Sorry to break it to ya Roz, but I don't think I could even buy modified corn starch at a store.  I think that is something people use when they are freezing things, not when they are cooking it from scratch.

Curious, I went to their website to check out more lists.  I noticed a new brand name, Honestly Good.  Now be careful and not use that phrase when describing food, since it is trademarked.   I guess it is just a brand, not an actual description of the actual food, which isn't as Honest as it first seems.
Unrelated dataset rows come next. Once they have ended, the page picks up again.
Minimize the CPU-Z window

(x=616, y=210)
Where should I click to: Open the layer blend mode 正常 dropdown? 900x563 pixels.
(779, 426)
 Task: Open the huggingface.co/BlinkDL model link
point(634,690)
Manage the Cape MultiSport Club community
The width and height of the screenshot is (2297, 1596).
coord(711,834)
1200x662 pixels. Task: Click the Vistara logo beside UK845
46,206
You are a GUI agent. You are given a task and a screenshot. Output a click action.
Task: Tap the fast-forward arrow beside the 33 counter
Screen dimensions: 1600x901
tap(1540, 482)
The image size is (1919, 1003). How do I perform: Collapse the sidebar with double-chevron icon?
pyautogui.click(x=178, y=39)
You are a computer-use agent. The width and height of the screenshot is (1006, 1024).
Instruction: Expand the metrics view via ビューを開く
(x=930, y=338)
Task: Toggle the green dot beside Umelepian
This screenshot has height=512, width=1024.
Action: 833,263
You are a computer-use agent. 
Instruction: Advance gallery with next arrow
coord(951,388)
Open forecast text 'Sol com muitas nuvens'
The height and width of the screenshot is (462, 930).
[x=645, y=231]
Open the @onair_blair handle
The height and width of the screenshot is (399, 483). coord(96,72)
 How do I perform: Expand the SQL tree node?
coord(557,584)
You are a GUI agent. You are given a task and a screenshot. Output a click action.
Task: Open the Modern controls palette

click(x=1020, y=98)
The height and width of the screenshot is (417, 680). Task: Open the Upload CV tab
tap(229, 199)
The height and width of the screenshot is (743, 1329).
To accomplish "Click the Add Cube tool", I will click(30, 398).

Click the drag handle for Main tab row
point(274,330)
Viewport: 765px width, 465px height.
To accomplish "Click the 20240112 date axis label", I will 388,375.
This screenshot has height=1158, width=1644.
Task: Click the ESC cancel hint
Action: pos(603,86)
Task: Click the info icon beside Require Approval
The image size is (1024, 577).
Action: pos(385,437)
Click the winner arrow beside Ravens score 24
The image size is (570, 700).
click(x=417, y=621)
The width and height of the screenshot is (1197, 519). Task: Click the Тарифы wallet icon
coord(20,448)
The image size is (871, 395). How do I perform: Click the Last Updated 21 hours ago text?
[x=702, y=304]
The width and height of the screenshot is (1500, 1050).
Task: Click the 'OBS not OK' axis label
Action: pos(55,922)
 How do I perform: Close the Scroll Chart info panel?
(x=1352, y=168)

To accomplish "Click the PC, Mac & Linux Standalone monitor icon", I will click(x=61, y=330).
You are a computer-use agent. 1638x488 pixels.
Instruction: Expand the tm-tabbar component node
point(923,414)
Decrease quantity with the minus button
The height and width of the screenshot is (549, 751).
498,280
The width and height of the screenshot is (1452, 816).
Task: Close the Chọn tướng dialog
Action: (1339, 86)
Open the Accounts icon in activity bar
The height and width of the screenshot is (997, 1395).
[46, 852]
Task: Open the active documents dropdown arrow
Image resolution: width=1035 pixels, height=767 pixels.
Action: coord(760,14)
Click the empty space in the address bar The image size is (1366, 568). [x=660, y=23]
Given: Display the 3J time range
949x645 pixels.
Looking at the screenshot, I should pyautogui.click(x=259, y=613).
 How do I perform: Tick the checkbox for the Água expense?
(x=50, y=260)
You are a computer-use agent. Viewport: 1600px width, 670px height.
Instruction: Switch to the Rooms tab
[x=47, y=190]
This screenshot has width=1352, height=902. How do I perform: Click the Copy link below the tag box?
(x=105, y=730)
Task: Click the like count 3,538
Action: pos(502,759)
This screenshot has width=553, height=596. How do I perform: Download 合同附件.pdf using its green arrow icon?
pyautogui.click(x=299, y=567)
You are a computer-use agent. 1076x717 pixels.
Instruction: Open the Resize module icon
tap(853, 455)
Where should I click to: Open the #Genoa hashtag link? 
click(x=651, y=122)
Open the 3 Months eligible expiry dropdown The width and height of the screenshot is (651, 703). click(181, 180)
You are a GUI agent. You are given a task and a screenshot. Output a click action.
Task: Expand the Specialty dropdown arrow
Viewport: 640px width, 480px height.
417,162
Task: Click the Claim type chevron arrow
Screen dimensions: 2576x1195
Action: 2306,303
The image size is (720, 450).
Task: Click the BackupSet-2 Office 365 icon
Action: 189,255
I scanned down the list of ingredients and found fewer than in the regular brand.  I don't have rice starch or dehydrated chicken broth in my pantry at the moment.  But wait, what is in this chicken broth?  My own scratch-chicken broth is chicken cooked in water and a few veggies for additional flavoring.  This chicken broth mix has added "flavor".  Yum, sounds flavorful.  They also add "natural flavor".  That's good.  I have lots of natural flavors in my food too.  I guess the difference between "flavor" and "natural flavor" is that one of the flavors is unnatural.

Its probably MSG.  They wouldn't "man-up" enough to admit that, in such an Honestlie-Good product and such.

Here's what I think about the sales plummet.  People aren't eating pasta anymore.  So many people are going wheat-free, and if they are going to blow it, a real pizza is a much better choice.  Just for fun, I started looking through all the ingredients lists for all the entrees.  Twenty-four out of the 24 I checked had added wheat.  When I tried to do a search, I found only two entrees that had no wheat at all.  People trying to avoid wheat altogether would also have a problem with the website.  When I entered "gluten" to exclude I got twelve pages of items, plus a gluten-ey list of entrees they somehow thought I would like at the bottom.

The one "Honestly Good" entree I checked had an astounding (to me anyway) 29 grams of carbs, and that included 6 grams of sugars that were hidden in various ways. 

Honestly, Nestle, people aren't buying your dinners because they suck.  They are either pasta or potstickers or whatever you want to call it, or bread or pita or whatever, and the few entrees that have the "safe" rice have either added gluten or wheat-based soy sauce.  We just don't want to eat that stuff anymore.  (And you should never have sold Peter's chocolate.)


3 comments:

  1. Yum. Starvation for lazy people. Surely it's quicker and safer just to give up eating altogether.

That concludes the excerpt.